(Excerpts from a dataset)
################

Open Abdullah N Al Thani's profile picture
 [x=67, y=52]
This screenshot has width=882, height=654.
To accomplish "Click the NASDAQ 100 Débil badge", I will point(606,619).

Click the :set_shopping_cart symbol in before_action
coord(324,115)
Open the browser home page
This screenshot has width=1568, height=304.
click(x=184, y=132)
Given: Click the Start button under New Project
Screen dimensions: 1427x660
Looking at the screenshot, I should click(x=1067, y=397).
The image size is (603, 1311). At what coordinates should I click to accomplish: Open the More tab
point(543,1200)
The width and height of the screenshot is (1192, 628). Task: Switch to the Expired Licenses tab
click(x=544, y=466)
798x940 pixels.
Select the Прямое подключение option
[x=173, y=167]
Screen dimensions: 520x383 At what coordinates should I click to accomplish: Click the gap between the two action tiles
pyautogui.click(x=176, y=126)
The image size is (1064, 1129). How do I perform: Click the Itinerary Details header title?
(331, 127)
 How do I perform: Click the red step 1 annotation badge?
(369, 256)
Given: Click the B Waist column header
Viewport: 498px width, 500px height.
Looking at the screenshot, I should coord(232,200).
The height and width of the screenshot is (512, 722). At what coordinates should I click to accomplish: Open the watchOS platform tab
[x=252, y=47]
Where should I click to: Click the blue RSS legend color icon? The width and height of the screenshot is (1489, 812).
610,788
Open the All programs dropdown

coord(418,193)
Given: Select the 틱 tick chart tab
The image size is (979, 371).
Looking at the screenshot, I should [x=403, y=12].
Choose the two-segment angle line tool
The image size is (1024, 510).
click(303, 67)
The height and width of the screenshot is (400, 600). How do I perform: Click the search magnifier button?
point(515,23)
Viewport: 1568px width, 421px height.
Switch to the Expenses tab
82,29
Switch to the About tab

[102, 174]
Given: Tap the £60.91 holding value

################

— What you are asked to do —
Write down every line of the data above that includes the string "Given".

— Reply to the exercise —
Given: Click the Start button under New Project
Given: Click the B Waist column header
Given: Select the 틱 tick chart tab
Given: Tap the £60.91 holding value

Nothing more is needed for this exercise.